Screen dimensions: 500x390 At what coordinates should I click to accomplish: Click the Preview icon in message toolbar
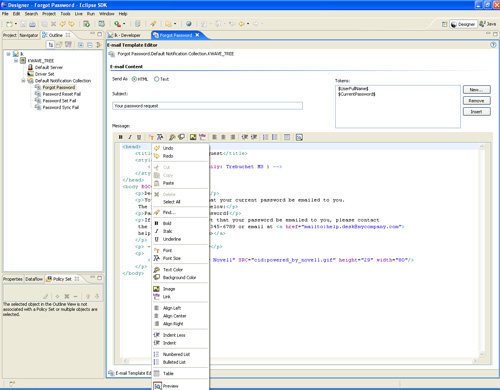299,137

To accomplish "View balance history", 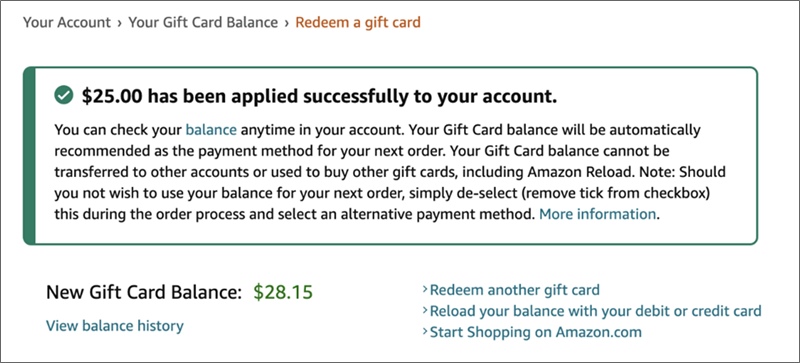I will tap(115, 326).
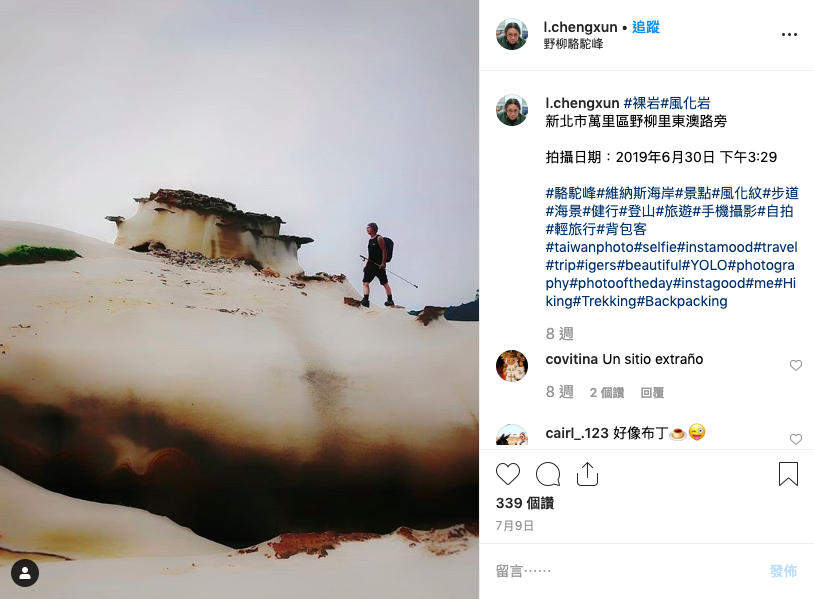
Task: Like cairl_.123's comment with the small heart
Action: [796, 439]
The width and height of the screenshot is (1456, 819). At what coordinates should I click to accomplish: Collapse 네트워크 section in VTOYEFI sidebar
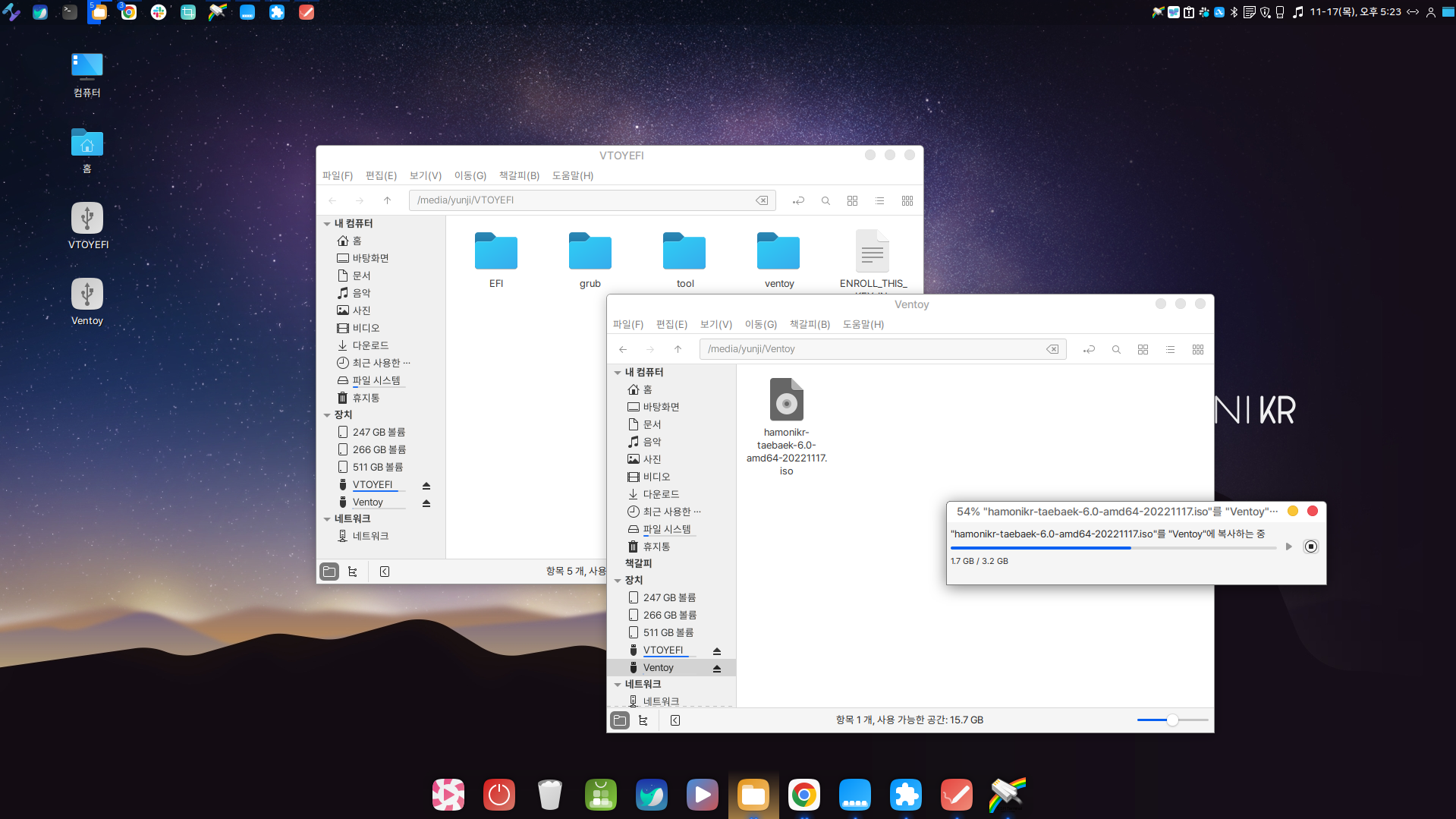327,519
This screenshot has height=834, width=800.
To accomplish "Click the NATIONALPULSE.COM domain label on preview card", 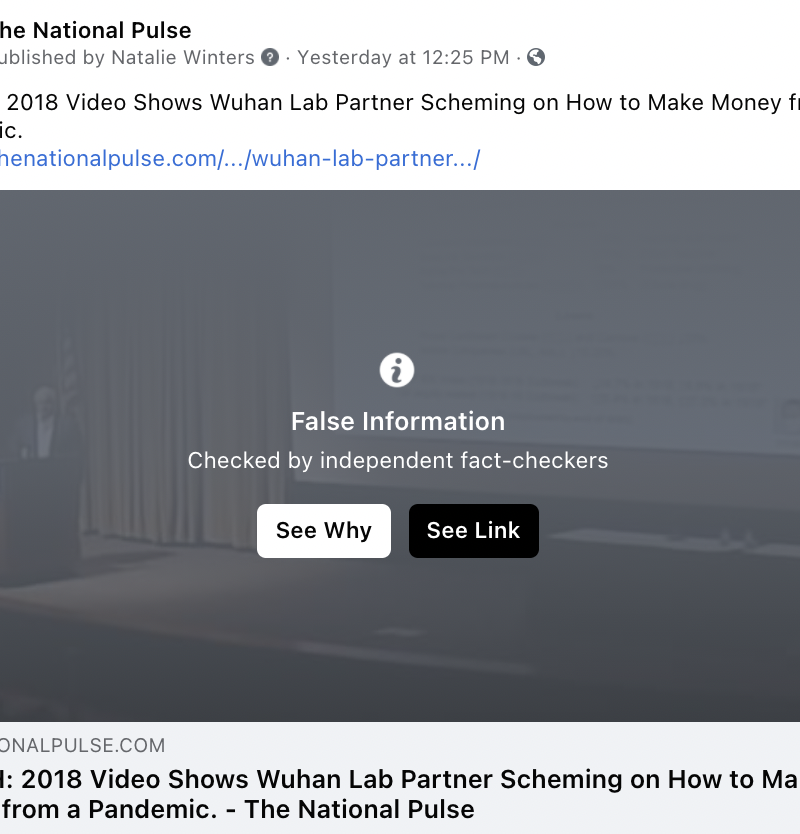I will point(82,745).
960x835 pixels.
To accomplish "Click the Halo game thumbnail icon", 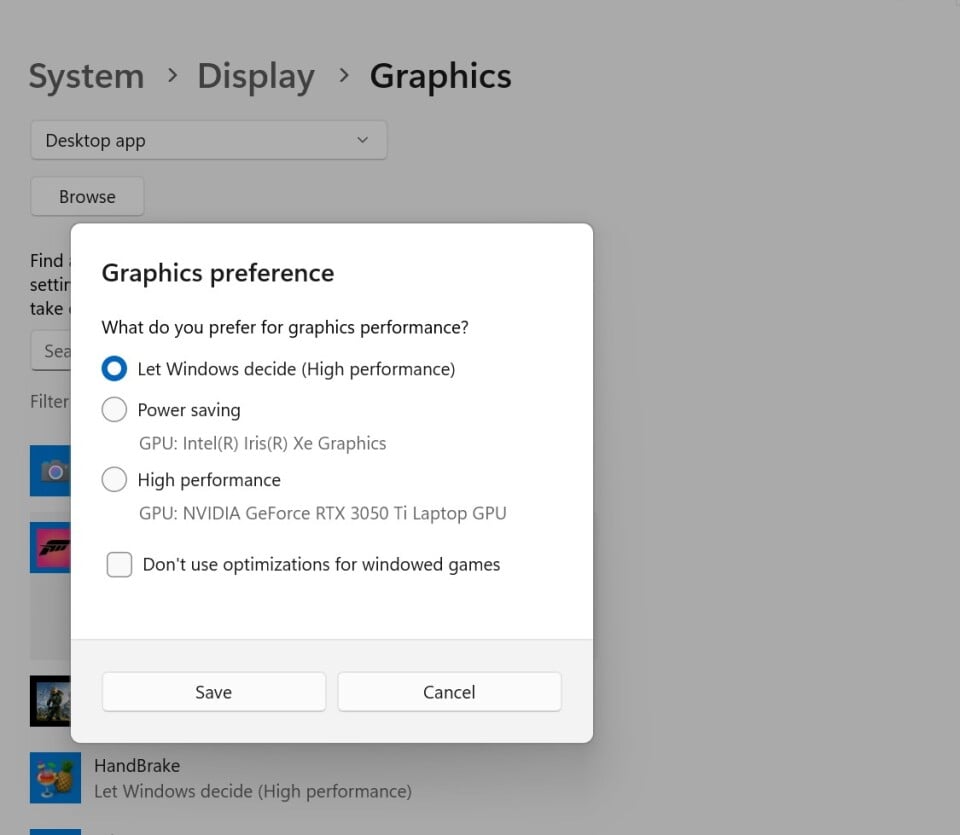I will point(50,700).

━━━━━━━━━━━━━━━━━━━━

Pick out every line in the items above that contains the word "screenshot", and copy each one. Case counts.

The width and height of the screenshot is (1456, 819). At what coordinates should I click to accomplish: Collapse 네트워크 section in VTOYEFI sidebar
This screenshot has height=834, width=800.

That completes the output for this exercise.